> **Extrait du texte**:
B. Le réseau de la Gaolu souterraine
Ce réseau de plus de 11 km de développement possède trois entrées connues : Gaolushuiluodong qui est la perte pérenne de la rivière Gaolu, Ganlongdong qui est la résurgence de trop-plein et Guanniudong située juste au-dessus de cette dernière.
Gaolushuiluodong - Perte de la rivière Gaolu
(fig. 82) - Code : Liu982 - Village : Xingchang - Gaolu
Lat. : 26°26’07”N - Long. : 105°16’48” E - Alt. : 1 380 m
Dév. : 11 835 m - Dén. : - 184 m - Vol. : 711 710 m3
1. La perte de la rivière Gaolu
Code : Liu982
Lat. : 26°26’07”N - Long. : 105°16’48” E - Alt. : 1 380 m
La grotte-perte de la Gaoluhe est située à 2,5 km au nord-ouest de Xingchang. Une piste difficile, même pour un véhicule 4 x 4, s’arrête au hameau de Songduo. De là, on continue à pied vers le sud-ouest dans l’axe de la vallée sèche, en se dirigeant vers un ensemble de petits cônes karstiques très caractéristiques qui dominent la perte, en rive droite de la Gaoluhe. Le site de cette vallée aveugle, enchâssé dans la montagne, semble hors du temps. Dans les falaises, de nombreux orifices de grottes sont visibles dont une grotte fortifiée perchée au milieu de la paroi. Ces cavités se développent dans les calcaires blancs du Trias inférieur (T1yn1) dont le pendage de 3° présente une direction N140°.
- De l’entrée au réseau des Pas (0 à - 76 m)
D’un débit de 50 à 100 l/s, la rivière pénètre dans un porche trapézoïdal de 20 m de large sur 20 m de haut en cascadant entre les blocs. En rive gauche, on observe les inévitables témoins de l’activité humaine sous la forme de murets délimitant une ancienne terrasse. On suit ainsi le collecteur vers l’est sur 450 m où de nombreux orifices perchés n’ont pas été explorés faute de temps. La rivière souterraine emprunte ensuite des passages bas sur 250 m ; en cas de crue, cette partie serait impraticable et dangereuse du fait de sa longueur. C’est au débouché du dernier laminoir que la rivière se perd. A partir de ce point, la galerie devient silencieuse et spacieuse sur 350 m. Le plancher de galets est parfois scellé par des formations stalagmitiques ; plusieurs coudes à 90°, commandés par la fracturation, rompent la monotonie de la progression.
Nous laissons de nombreuses galeries affluentes et rejoignons un premier carrefour formant une salle. Le côté droit est envahi par un gros éboulis sur lequel croissent des stalagmites ; le côté gauche est occupé par le lit de galets. Vers le nord-est, une galerie large et basse, encombrée de nombreuses stalagmites, mène à un regard sur la rivière, mais celle-ci coule dans une galerie basse impraticable. A l’est la galerie principale devient plus accidentée ; de nombreux blocs polis et des vasques font leur apparition, indiquant une intense activité hydrologique en période de crue. Au bout de 200 m, on parvient à un deuxième croisement localisé à 1 300 m de l’entrée et à la cote - 76 m ; c’est le départ du réseau des Pas situé en rive droite.

> **Données fournies**:
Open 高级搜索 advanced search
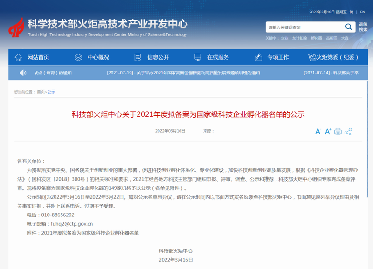Screen dimensions: 373x269 363,27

> **Objectif 1**:
Selon le passage sur la perte de la Gaolu, quelles sont les dimensions du porche par lequel la rivière pénètre sous terre ?
> **Objectif 2**:
Résumez en deux phrases le passage sur la perte de la Gaolu.
> **Objectif 3**:
Poursuivez le passage sur la perte de la Gaolu à partir de sa dernière phrase.

> **Réponse 1**:
Le porche trapézoïdal mesure 20 m de large sur 20 m de haut.

> **Réponse 2**:
Le réseau de la Gaolu souterraine, long de plus de 11 km, compte trois entrées connues, dont la perte de la rivière Gaolu, située à 2,5 km au nord-ouest de Xingchang dans les calcaires blancs du Trias inférieur. Après le porche d'entrée, on suit le collecteur puis des passages bas jusqu'au point où la rivière se perd, et la galerie principale mène, à 1 300 m de l'entrée et à la cote - 76 m, au départ du réseau des Pas.

> **Réponse 3**:
- Le réseau des Pas (- 76 à - 6 m)
Il s’agit d’un affluent actif que l’on remonte sur environ 200 m, vers le sud et vers le sud-ouest. Le ruisseau, d’un débit de 2 l/s environ, est suffisant pour alimenter de profonds bassins situés en rive droite. Cet écoulement émerge des blocs, au pied d’un puits d’effondrement qui éventre le plafond en formant une salle de 50 x 30 m. L’éboulis, très pentu, mesure 50 m de haut et se termine par un ressaut boueux de 3 m, délicat, dominant un vide de 20 m. Deux galeries apparaissent alors : l’une se dirige vers le nord-ouest en montant jusqu’à un puits de soutirage que nous n’avons pu franchir sans équipement ; l’autre, la galerie des Pas, descend vers l’ouest jusqu’à une obstruction stalagmitique active. C’est au début de ce conduit que nous observons des empreintes de pieds nus dans l’argile. Celles-ci se dirigent vers l’éboulis, donc vers la sortie actuelle. Apparemment, il s’agit au moins d’un adulte et d’un enfant. Notre curiosité, désormais en éveil, nous permet de repérer de nombreux grattages de torches dans l’éboulis, permettant le prélèvement de petits charbons de bambou pour une datation au carbone 14. Ces observations, qui accréditent des visites souterraines parfois anciennes, loin des entrées actuelles, à l’aide de torches en bambou posent à nouveau de multiples questions : âge, pénétration par des entrées actuellement bouchées ou inconnues, etc.
- Le laminoir de la Jonction (- 139 m)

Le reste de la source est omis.